- _TASK REQUIREMENTS_: Count the lines in the items below that contain the string "height", treating uppercase and lowercase as different. Reply with the number alone.

- _SUPPLIED DATA_:
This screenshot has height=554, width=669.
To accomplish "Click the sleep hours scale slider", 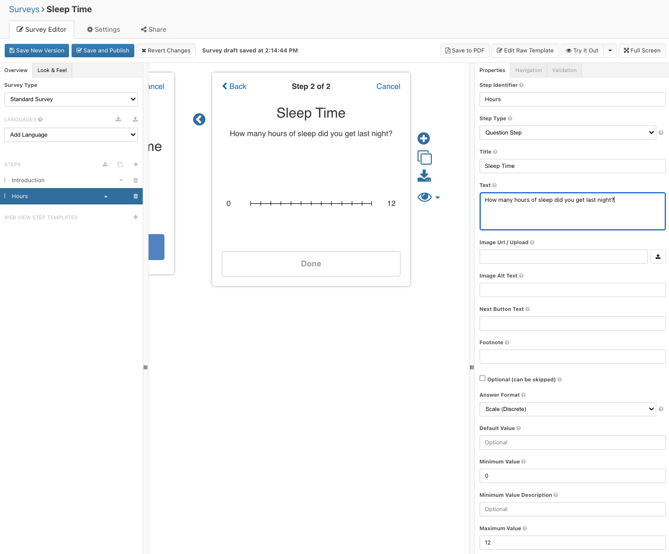I will 310,204.
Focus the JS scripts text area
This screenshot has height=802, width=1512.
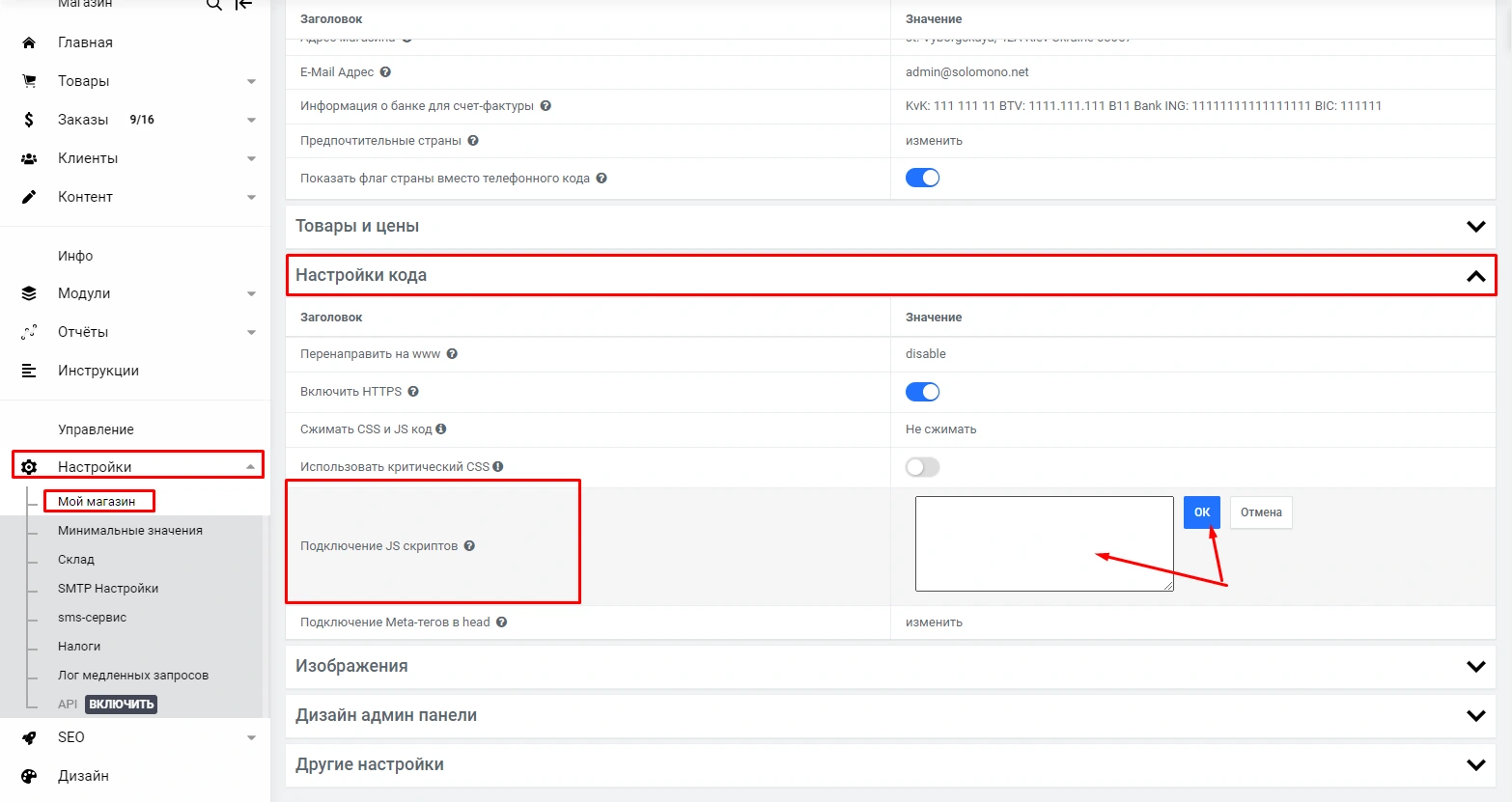click(1044, 543)
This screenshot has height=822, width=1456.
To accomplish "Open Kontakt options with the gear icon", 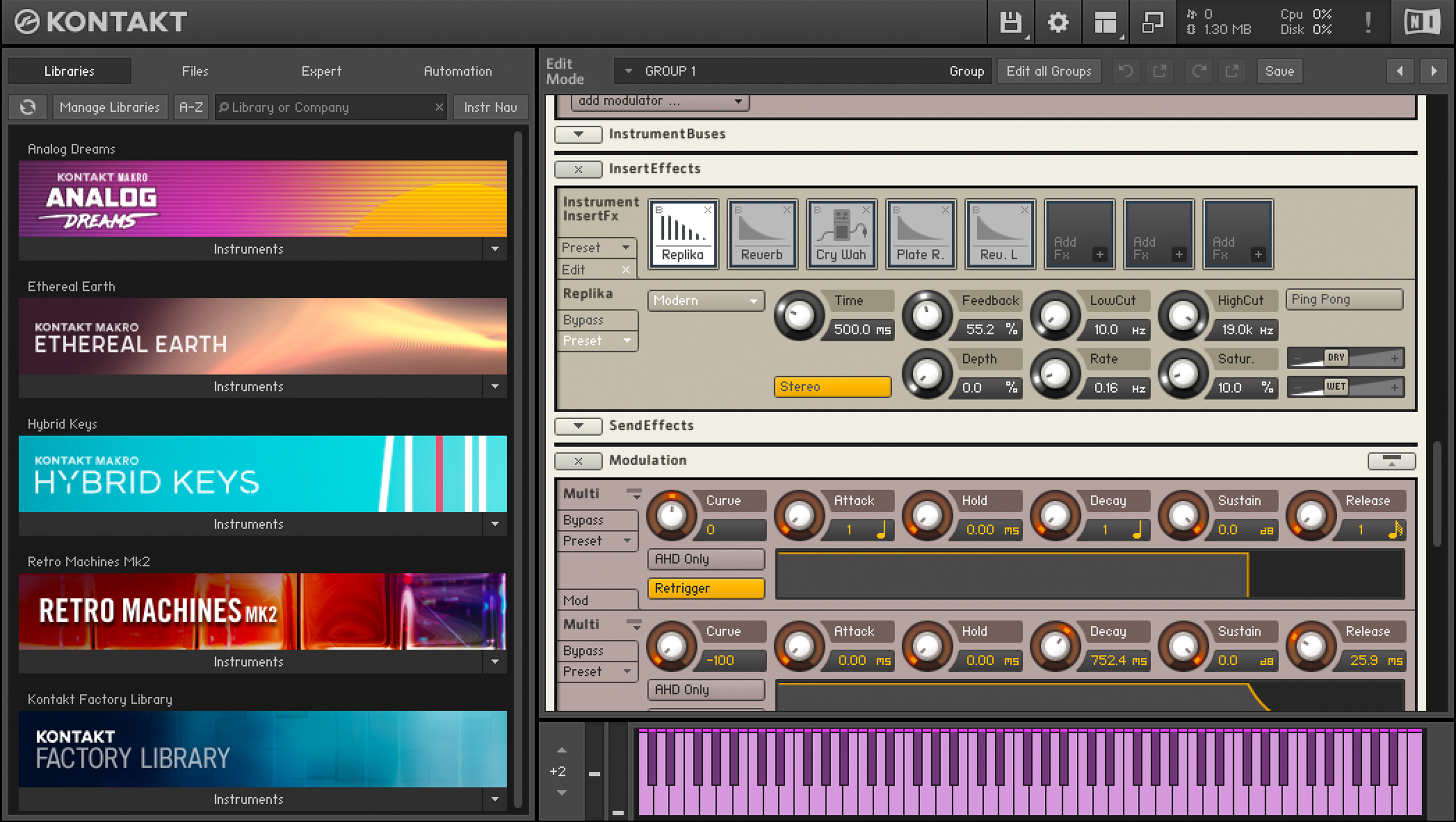I will click(x=1058, y=22).
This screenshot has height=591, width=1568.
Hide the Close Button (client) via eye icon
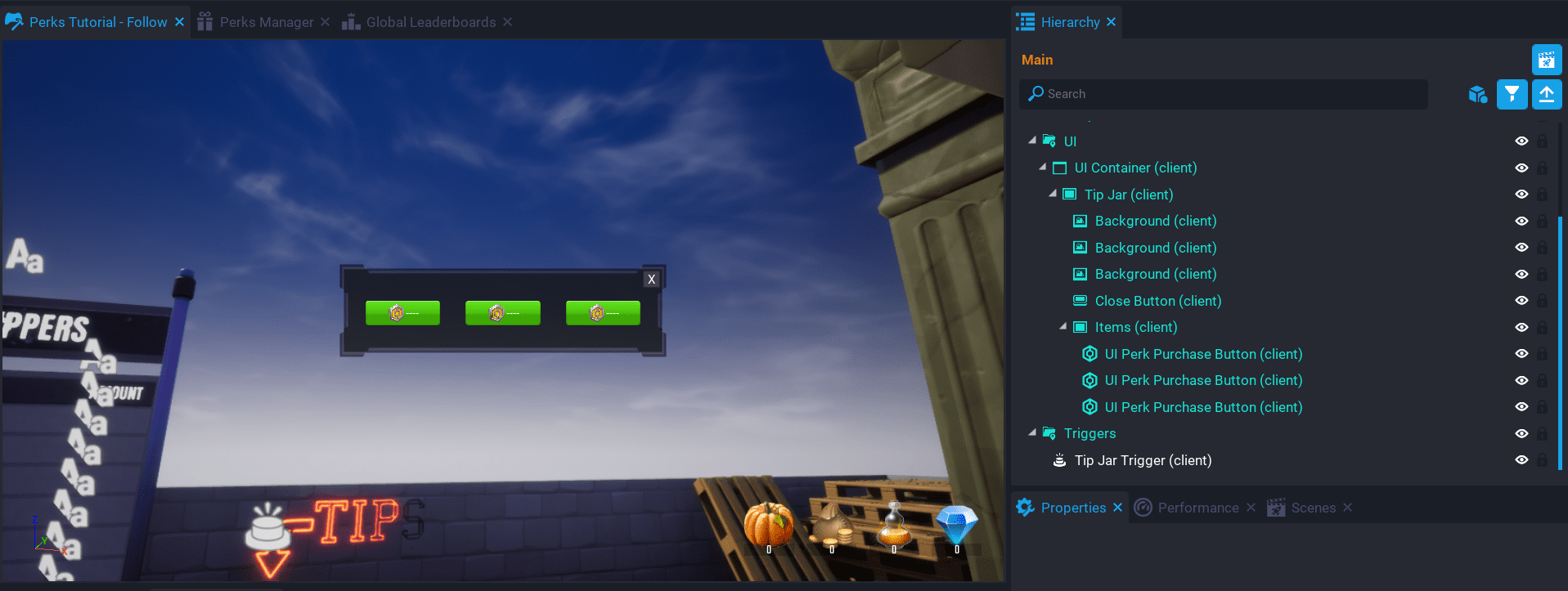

- _EXERCISE SOLUTION_: 4